Comme tous les êtres qui provoquent les caresses, qui en donnent & en reçoivent, comme les femmes, si le chat a été beaucoup aimé par les uns, il ne lui a pas été pardonné par les autres, surtout par les métaphysiciens.

Beaucoup avoueraient, avec le père Bougeant, dans le livre peu amusant de l'Amusement philosophique sur le langage des bêtes, que «les bêtes ne sont que des diables,» & qu'à la tête de ces diables marche le chat.

Descartes fait de tout animal un automate. Pour combattre cette affirmation, il faudrait déployer un grand attirail de métaphysique vers lequel je ne me sens pas porté. Je préfère d'autres natures d'esprits: Aristote, Pline, Plutarque, Montaigne, qui assoient leurs doutes sur des faits, prouvés par la raison & l'observation.


Les naturalistes, ceux sur lesquels il est commode au bon sens de s'appuyer, tiennent pour l'intelligence chez les animaux, à commencer par le père de l'histoire naturelle.

«L'ensemble de la vie des animaux, dit Aristote, présente plusieurs actions qui sont des imitations de la vie humaine. Cette exactitude, qui est le fruit de la réflexion, est encore plus sensible chez les petits animaux que chez les grands.»

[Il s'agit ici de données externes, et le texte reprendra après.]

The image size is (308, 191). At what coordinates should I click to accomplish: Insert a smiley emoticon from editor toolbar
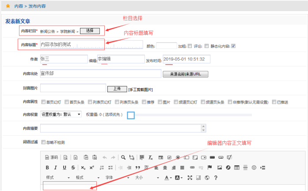tap(254, 168)
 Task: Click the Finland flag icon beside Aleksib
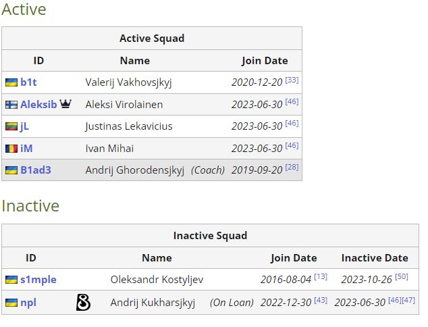(x=11, y=105)
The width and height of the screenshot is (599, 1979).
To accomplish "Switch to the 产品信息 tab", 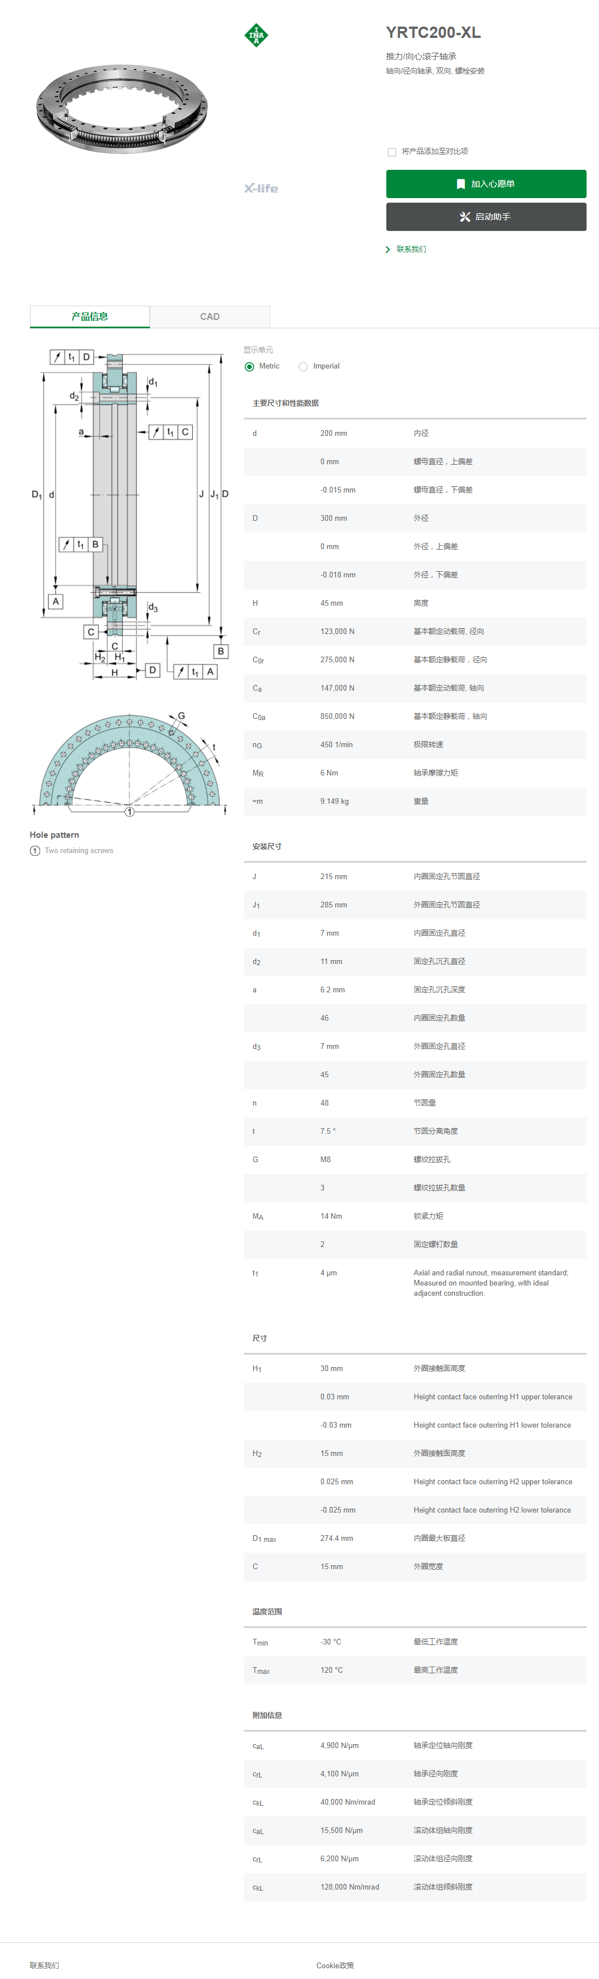I will coord(90,317).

Nous voilà loin des automates de Descartes.

Avec Montaigne on n'a que l'embarras du choix. Les Essais sont le plus riche arsenal en faveur de l'intelligence des animaux. Presque à chaque page, Montaigne se plaît à rabattre le caquet de l'homme.

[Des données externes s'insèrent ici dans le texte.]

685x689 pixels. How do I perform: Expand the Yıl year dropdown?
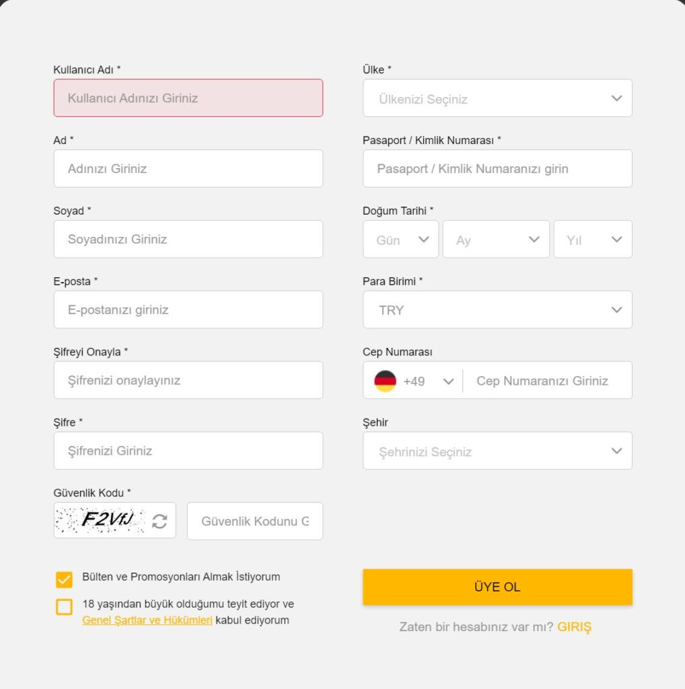pyautogui.click(x=592, y=240)
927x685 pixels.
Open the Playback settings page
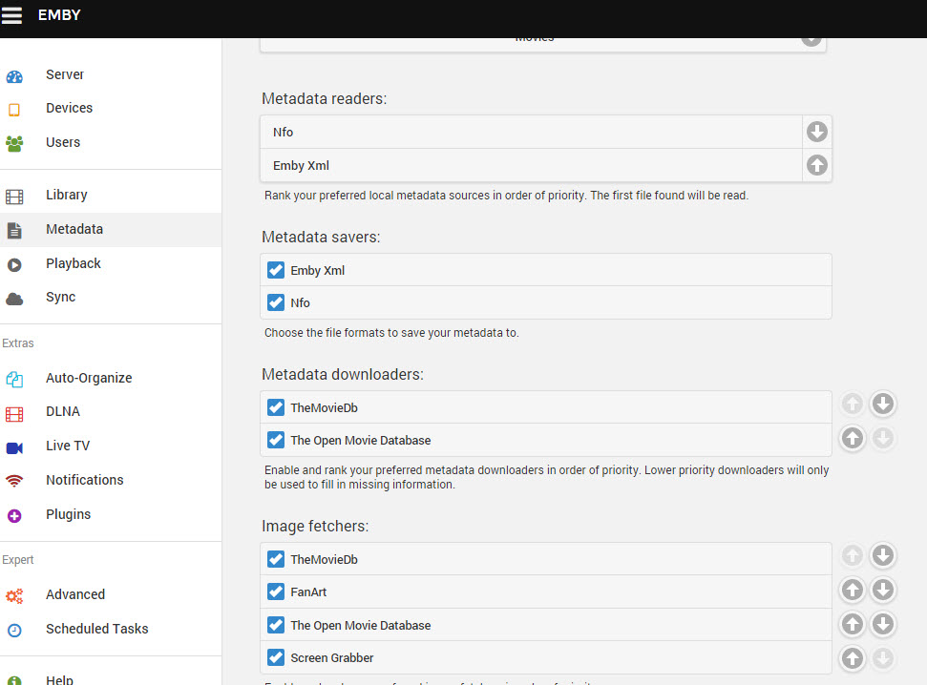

«C'est par vanité, dit-il, que l'homme se trie soy mesme & sépare de la presse des aultres créatures, taille les parts aux animaulx ses confrères & compaignons, & leur distribue telle portion de facutz & de forces que bon luy semble.»

Les animaux confrères de l'homme, voilà ce qu'écrivait ce sceptique qui a fait passer tant de hardiesses sous le couvert de la bonhomie.

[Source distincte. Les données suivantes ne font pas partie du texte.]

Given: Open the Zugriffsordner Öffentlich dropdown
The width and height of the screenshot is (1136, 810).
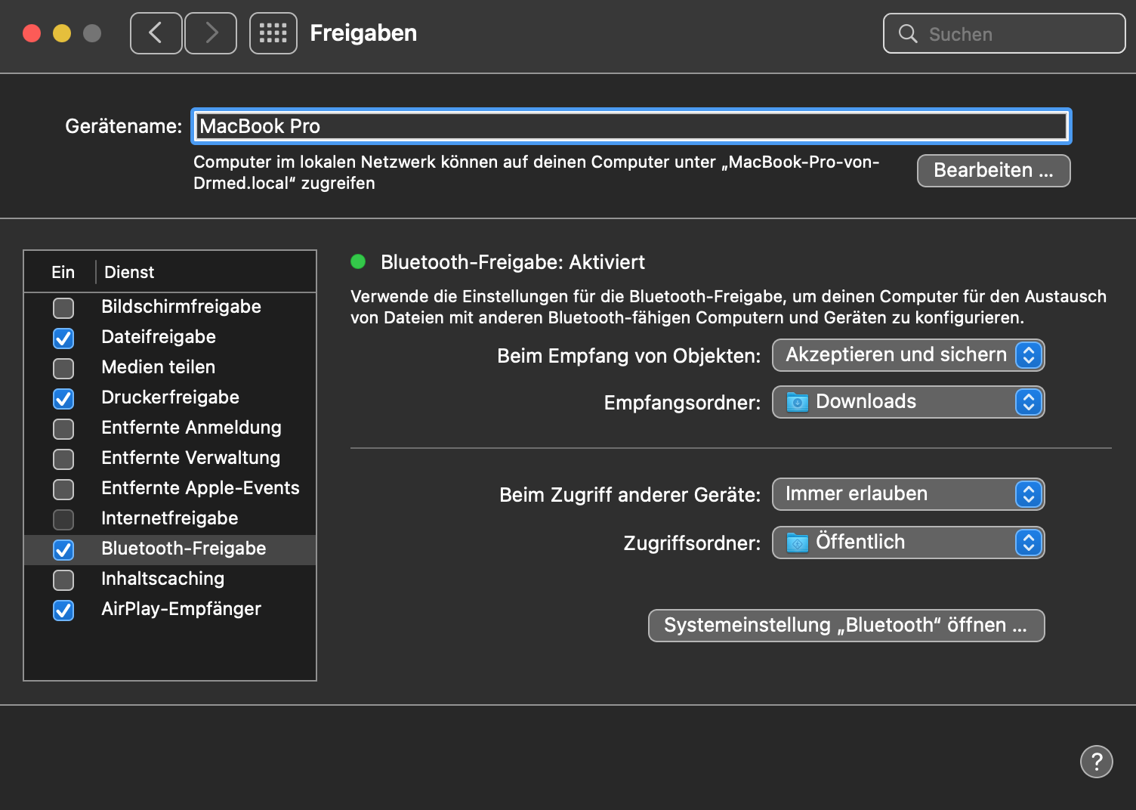Looking at the screenshot, I should point(908,543).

Montaigne accorde la prudence aux abeilles, le jugement aux oiseaux; pour lui, l'araignée qui file sa toile, délibère, pense & décide. Cette prudence, ce jugement, ces délibérations, ces pensées, ces décisions, demanderaient aux métaphysiciens qui ne connaissent guère les animaux des volumes de controverse.

Ces songe-creux qui ne regardent ni le ciel ni les étoiles se sont rarement inquiétés de ceci: à quoi pense l'animal qui pense?

Heureusement, il existe des esprits méditatifs & observateurs, avides d'indépendance, qui, frappés de l'indépendance de certains animaux, entrent en communication directe avec eux, étudient leurs mœurs, amassent des faits inconnus aux naturalistes enfermés dans leurs laboratoires & arrivent à d'audacieuses conclusions qu'ils se font pardonner par leur caractère, leur vie, leur science & leurs vertus.

On ne niera pas l'autorité scientifique d'Audubon le naturaliste, vivant dans les forêts d'Amérique, qui couronne sa vie par les Scènes de la nature. Esprit positif, que le souvenir de la nature rend parfois éloquent, activité au service d'un cerveau intelligent, Audubon a marqué chacune de ses paroles au coin de la vérité; tout ce qu'il dit, on peut le croire, tant ses récits sont présentés loyalement.

Le naturaliste américain est de la race des Franklin, moraliste, croyant éclairé. Et cependant cet esprit élevé est arrivé à l'idée que les animaux peuvent avoir le sens de la Divinité.

Étudiant deux corbeaux voltigeant librement dans l'air, voilà ce que dit Audubon:

«Que je voudrais pouvoir rendre cette variété d'inflexions musicales au moyen desquelles les corbeaux s'entretiennent tous deux, durant leurs tendres voyages; ces sons, je n'en doute pas, expriment la pureté de leur attachement conjugal continué ou rendu plus fort par de longues années d'un bonheur goûté dans la société l'un de l'autre. C'est ainsi qu'ils se rappellent le doux souvenir des jours de leur jeunesse; qu'ils se racontent les événements de leur vie; qu'ils dépeignent tant de plaisirs partagés, & que peut-être ils terminent par une humble prière à l'Auteur de leur être, pour qu'il daigne les leur continuer encore[1]

[1] Audubon, Scènes de la nature dans les États-Unis. 2 vol. in-8º. Paris, 1837.

Je n'insiste pas sur ce qui pourrait être paradoxe chez tout autre que le grand naturaliste américain. C'en est assez sur l'intelligence des animaux. J'en reviens aux chats: il me reste à dire comment, ayant beaucoup vécu en leur société depuis mon enfance, l'idée me vint de ces études.